Study material section start

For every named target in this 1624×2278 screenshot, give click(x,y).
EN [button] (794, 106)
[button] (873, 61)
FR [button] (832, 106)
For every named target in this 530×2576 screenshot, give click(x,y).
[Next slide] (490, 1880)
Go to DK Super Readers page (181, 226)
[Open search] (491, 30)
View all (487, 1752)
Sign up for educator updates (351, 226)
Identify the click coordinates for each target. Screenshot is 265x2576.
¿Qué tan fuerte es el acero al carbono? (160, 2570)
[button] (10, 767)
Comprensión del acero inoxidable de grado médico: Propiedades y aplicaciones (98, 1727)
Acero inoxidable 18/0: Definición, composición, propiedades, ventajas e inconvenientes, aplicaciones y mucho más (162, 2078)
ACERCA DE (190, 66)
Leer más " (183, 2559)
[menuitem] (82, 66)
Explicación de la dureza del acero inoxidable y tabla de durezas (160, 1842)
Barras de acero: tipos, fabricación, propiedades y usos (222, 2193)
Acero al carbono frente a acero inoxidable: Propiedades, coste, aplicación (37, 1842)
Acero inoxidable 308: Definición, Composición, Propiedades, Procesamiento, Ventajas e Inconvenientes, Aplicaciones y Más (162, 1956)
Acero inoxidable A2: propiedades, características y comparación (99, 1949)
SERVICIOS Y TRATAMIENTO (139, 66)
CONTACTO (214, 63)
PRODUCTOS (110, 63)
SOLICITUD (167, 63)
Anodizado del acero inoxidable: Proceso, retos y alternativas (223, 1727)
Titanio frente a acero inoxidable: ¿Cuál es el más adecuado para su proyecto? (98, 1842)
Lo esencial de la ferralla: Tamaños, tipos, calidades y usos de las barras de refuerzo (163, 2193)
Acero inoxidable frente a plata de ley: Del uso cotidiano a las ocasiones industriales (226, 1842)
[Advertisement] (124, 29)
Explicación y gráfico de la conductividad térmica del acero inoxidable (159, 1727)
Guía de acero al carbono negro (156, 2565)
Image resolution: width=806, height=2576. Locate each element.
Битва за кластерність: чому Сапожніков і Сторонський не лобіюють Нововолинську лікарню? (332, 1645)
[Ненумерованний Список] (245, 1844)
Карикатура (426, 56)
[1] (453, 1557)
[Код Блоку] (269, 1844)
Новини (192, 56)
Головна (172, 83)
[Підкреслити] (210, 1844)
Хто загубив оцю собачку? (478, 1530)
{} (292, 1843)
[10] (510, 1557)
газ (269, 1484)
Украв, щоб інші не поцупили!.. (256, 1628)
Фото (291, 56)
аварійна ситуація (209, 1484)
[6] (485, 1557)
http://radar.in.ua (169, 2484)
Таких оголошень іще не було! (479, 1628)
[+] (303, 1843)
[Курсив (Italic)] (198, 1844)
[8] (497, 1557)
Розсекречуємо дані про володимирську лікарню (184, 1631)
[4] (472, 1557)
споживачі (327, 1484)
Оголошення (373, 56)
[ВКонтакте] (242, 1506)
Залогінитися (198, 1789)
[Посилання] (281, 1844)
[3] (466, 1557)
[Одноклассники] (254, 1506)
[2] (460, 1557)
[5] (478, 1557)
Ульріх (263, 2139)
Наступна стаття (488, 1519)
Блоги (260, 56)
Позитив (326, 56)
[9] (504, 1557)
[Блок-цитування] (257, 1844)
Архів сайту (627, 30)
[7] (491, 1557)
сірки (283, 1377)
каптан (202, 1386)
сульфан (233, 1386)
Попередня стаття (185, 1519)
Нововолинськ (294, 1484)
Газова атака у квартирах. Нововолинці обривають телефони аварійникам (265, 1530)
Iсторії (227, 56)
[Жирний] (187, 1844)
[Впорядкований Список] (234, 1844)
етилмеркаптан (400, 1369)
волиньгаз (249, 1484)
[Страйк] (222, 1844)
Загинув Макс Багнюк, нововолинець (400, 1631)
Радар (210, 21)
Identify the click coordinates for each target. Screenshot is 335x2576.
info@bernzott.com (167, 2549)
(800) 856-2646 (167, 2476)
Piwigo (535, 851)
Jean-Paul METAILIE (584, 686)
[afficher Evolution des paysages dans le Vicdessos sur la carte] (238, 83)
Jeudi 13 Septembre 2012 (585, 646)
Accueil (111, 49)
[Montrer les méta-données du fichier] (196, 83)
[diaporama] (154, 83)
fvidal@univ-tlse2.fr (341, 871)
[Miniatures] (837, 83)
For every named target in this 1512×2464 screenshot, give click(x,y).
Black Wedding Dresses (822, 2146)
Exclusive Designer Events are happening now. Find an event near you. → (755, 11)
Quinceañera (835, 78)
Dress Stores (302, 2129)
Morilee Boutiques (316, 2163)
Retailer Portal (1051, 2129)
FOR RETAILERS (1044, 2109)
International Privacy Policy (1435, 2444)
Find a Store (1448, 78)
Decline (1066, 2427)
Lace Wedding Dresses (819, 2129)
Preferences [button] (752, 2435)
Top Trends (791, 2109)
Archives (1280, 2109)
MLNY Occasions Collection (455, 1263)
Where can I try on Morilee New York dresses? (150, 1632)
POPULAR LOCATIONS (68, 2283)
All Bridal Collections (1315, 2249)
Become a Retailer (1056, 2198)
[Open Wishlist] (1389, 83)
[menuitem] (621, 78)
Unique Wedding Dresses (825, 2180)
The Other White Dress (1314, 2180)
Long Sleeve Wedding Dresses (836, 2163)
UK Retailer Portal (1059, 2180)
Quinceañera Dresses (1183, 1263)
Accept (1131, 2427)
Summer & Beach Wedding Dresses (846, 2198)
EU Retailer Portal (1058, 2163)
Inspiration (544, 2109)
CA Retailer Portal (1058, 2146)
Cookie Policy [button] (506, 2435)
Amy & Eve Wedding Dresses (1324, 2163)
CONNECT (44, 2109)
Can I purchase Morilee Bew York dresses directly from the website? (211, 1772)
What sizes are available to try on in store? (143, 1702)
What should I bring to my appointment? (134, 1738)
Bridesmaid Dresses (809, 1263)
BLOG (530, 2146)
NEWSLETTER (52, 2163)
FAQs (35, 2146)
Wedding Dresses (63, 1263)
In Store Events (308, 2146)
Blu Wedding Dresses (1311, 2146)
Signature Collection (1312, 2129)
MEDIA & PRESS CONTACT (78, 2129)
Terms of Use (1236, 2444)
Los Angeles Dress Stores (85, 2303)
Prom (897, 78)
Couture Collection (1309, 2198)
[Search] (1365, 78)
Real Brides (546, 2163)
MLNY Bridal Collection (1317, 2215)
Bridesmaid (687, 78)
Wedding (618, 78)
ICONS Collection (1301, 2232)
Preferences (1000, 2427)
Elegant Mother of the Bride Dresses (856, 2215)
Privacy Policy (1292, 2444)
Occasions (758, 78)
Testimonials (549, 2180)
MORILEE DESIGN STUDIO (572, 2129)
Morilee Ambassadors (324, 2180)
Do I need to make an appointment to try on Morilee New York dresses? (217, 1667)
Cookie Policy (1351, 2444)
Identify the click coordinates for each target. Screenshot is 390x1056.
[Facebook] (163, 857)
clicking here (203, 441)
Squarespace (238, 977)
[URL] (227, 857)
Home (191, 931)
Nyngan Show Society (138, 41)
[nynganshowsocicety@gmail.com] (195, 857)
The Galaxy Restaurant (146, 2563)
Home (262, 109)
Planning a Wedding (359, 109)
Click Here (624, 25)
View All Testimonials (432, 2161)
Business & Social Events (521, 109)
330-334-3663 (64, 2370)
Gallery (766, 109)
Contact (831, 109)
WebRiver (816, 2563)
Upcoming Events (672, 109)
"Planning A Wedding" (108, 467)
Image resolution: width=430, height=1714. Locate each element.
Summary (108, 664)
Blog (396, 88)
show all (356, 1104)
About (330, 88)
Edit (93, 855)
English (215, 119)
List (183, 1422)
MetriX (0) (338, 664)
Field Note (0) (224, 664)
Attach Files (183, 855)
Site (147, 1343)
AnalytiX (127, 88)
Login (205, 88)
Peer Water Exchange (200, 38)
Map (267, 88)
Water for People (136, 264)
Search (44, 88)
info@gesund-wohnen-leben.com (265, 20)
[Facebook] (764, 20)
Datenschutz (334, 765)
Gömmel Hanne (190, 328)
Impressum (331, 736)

Study material section end

When you reach the line with "Украв, щоб інші не поцупили!.. (256, 1628)" in the records above, start writing out lines exactly, and stop once the line with "Decline (1066, 2427)" has been written; include nothing else.

Украв, щоб інші не поцупили!.. (256, 1628)
Фото (291, 56)
аварійна ситуація (209, 1484)
[6] (485, 1557)
http://radar.in.ua (169, 2484)
Таких оголошень іще не було! (479, 1628)
[+] (303, 1843)
[Курсив (Italic)] (198, 1844)
[8] (497, 1557)
Розсекречуємо дані про володимирську лікарню (184, 1631)
[4] (472, 1557)
споживачі (327, 1484)
Оголошення (373, 56)
[ВКонтакте] (242, 1506)
Залогінитися (198, 1789)
[Посилання] (281, 1844)
[3] (466, 1557)
[Одноклассники] (254, 1506)
[2] (460, 1557)
[5] (478, 1557)
Ульріх (263, 2139)
Наступна стаття (488, 1519)
Блоги (260, 56)
Позитив (326, 56)
[9] (504, 1557)
[Блок-цитування] (257, 1844)
Архів сайту (627, 30)
[7] (491, 1557)
сірки (283, 1377)
каптан (202, 1386)
сульфан (233, 1386)
Попередня стаття (185, 1519)
Нововолинськ (294, 1484)
Газова атака у квартирах. Нововолинці обривають телефони аварійникам (265, 1530)
Iсторії (227, 56)
[Жирний] (187, 1844)
[Впорядкований Список] (234, 1844)
етилмеркаптан (400, 1369)
волиньгаз (249, 1484)
[Страйк] (222, 1844)
Загинув Макс Багнюк, нововолинець (400, 1631)
Радар (210, 21)
Identify the click coordinates for each target. Screenshot is 335x2576.
info@bernzott.com (167, 2549)
(800) 856-2646 (167, 2476)
Piwigo (535, 851)
Jean-Paul METAILIE (584, 686)
[afficher Evolution des paysages dans le Vicdessos sur la carte] (238, 83)
Jeudi 13 Septembre 2012 (585, 646)
Accueil (111, 49)
[Montrer les méta-données du fichier] (196, 83)
[diaporama] (154, 83)
fvidal@univ-tlse2.fr (341, 871)
[Miniatures] (837, 83)
For every named target in this 1512×2464 screenshot, give click(x,y).
Black Wedding Dresses (822, 2146)
Exclusive Designer Events are happening now. Find an event near you. → (755, 11)
Quinceañera (835, 78)
Dress Stores (302, 2129)
Morilee Boutiques (316, 2163)
Retailer Portal (1051, 2129)
FOR RETAILERS (1044, 2109)
International Privacy Policy (1435, 2444)
Find a Store (1448, 78)
Decline (1066, 2427)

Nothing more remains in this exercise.